EXERCISE PROMPT — Among the entries below, please show each line that carries the word "height".
======== GIVEN RECORDS ========
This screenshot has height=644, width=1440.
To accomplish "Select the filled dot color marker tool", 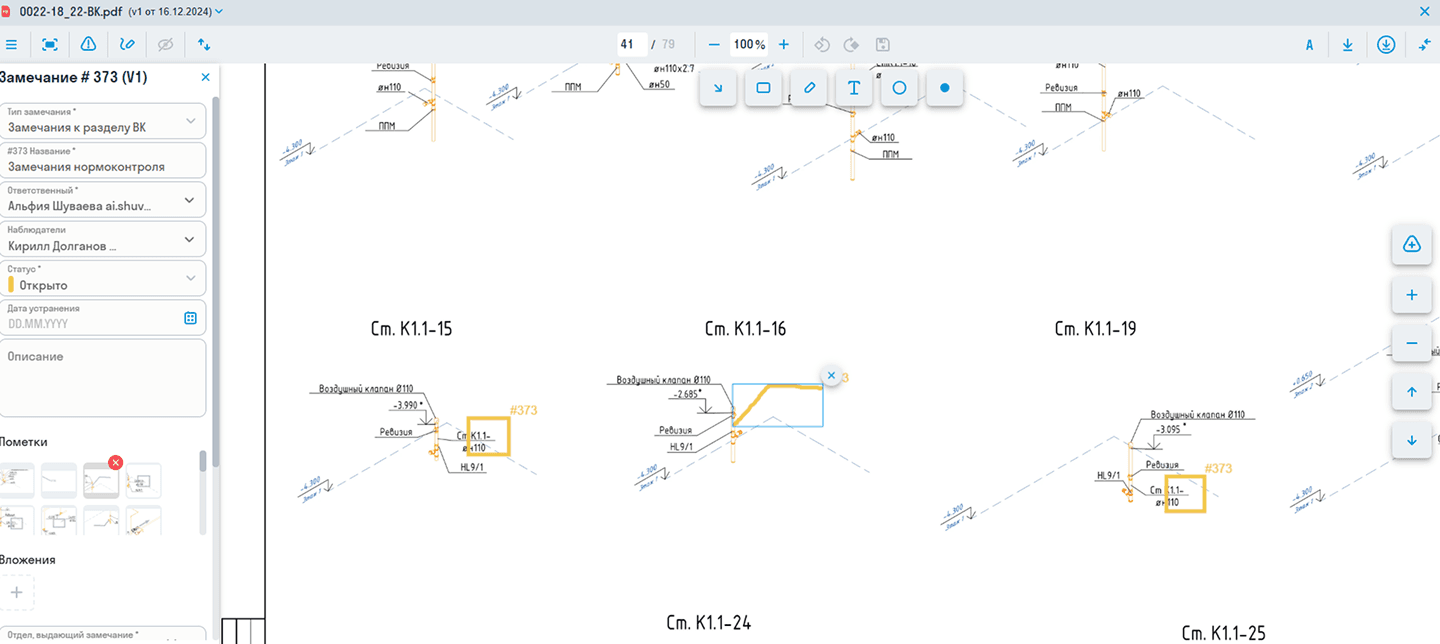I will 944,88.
========
======== GIVEN RECORDS ========
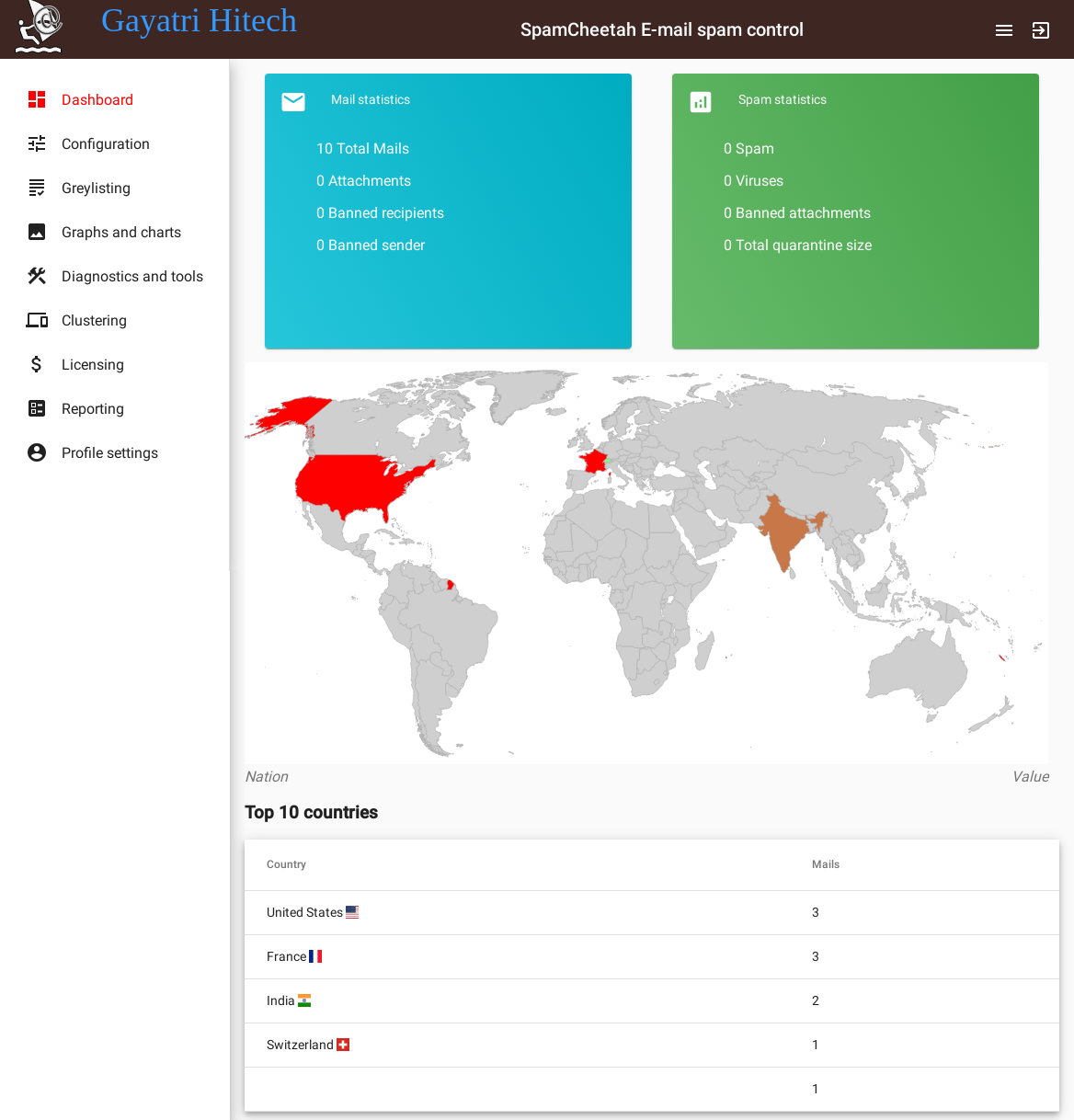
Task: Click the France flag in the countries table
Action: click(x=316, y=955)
========
======== GIVEN RECORDS ========
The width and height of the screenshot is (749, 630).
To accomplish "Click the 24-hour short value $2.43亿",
========
REPLY —
This screenshot has height=644, width=1440.
The width and height of the screenshot is (749, 630).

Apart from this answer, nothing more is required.